▸ Data supplied
--

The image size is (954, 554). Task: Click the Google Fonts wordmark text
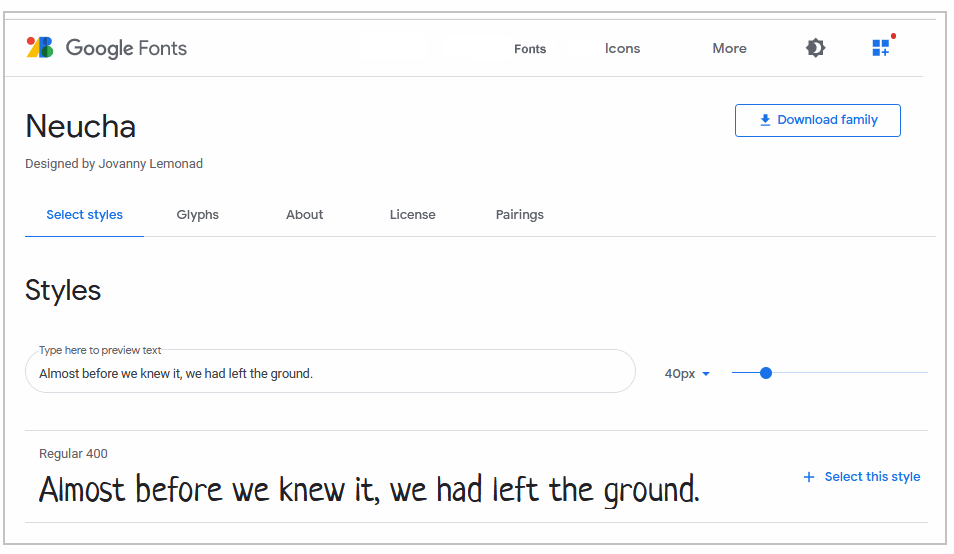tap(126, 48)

--

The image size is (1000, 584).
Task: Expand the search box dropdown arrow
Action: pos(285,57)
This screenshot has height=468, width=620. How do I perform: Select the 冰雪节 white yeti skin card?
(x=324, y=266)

--

▸ What to work on
Render the records from the line with "The image size is (954, 554)." to the line with "tap(126, 48)", both included, as a Markdown table with columns Row and Line, skipping blank lines and leaving out the pictures.

▸ Response to this task
| Row | Line |
|---|---|
| 1 | The image size is (954, 554). Task: Click the Google Fonts wordmark text |
| 2 | tap(126, 48) |